- **WHAT TO WORK ON**
Say how many lines in the records contain the string "sidebar", giving the number by itself.

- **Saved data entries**
....
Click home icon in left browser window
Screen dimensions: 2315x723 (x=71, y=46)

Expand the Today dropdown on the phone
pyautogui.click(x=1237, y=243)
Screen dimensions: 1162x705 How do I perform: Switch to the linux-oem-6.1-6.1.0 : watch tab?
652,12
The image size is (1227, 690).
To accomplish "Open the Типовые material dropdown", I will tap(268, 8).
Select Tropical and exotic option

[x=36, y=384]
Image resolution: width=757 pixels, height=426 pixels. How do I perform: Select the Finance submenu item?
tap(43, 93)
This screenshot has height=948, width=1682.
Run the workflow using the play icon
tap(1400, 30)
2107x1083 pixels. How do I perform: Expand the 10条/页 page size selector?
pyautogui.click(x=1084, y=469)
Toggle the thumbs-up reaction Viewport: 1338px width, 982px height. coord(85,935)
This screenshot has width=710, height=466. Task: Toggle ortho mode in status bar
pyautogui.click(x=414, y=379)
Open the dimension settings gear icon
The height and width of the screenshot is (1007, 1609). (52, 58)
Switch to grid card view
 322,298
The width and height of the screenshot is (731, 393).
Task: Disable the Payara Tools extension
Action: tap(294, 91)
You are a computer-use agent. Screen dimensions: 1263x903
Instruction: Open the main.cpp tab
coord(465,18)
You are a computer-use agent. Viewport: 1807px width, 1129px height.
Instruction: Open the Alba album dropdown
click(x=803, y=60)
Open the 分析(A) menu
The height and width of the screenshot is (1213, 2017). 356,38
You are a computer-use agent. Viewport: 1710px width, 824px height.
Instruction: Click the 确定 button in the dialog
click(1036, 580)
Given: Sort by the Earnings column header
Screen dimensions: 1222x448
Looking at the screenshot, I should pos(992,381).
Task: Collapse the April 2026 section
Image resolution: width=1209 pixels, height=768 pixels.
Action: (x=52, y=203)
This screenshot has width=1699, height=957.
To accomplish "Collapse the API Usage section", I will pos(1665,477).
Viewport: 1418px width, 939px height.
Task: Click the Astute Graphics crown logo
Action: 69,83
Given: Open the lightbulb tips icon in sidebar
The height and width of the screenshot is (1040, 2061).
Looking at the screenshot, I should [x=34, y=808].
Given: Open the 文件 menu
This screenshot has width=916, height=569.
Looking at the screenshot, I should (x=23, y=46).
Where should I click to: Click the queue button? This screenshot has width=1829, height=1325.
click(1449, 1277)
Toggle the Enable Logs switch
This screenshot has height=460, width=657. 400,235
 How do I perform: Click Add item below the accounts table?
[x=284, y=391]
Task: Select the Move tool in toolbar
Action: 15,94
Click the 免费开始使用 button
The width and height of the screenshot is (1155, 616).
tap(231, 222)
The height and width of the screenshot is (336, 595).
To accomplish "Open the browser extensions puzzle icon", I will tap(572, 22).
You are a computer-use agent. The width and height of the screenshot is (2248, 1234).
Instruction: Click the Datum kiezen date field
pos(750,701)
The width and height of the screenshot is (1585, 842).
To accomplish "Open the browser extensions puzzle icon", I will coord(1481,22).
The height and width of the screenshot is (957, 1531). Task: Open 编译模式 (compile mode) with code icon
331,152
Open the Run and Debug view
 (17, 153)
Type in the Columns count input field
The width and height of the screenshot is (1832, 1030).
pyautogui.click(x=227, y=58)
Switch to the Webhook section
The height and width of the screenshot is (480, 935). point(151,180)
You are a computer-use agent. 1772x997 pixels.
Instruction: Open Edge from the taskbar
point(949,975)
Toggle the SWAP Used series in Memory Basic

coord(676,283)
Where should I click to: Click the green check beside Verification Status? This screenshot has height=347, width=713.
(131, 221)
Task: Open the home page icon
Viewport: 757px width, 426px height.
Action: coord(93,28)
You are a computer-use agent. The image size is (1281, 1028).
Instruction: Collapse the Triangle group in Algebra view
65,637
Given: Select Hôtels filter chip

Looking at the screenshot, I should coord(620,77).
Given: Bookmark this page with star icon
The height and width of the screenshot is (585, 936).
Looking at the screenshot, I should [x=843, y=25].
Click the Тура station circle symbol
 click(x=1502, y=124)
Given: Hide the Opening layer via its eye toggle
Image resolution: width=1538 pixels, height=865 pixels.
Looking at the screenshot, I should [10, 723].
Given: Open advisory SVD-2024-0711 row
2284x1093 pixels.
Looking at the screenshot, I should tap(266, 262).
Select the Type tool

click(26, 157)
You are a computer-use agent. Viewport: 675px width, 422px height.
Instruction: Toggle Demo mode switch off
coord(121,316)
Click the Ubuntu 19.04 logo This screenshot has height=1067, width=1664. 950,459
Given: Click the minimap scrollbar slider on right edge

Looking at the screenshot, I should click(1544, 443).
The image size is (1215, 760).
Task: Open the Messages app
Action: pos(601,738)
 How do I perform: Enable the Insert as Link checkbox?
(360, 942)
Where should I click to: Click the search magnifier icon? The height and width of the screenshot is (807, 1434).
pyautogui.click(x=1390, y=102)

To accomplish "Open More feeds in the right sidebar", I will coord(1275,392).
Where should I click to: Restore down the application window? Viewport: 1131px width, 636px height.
....
- **ANSWER SECTION**
2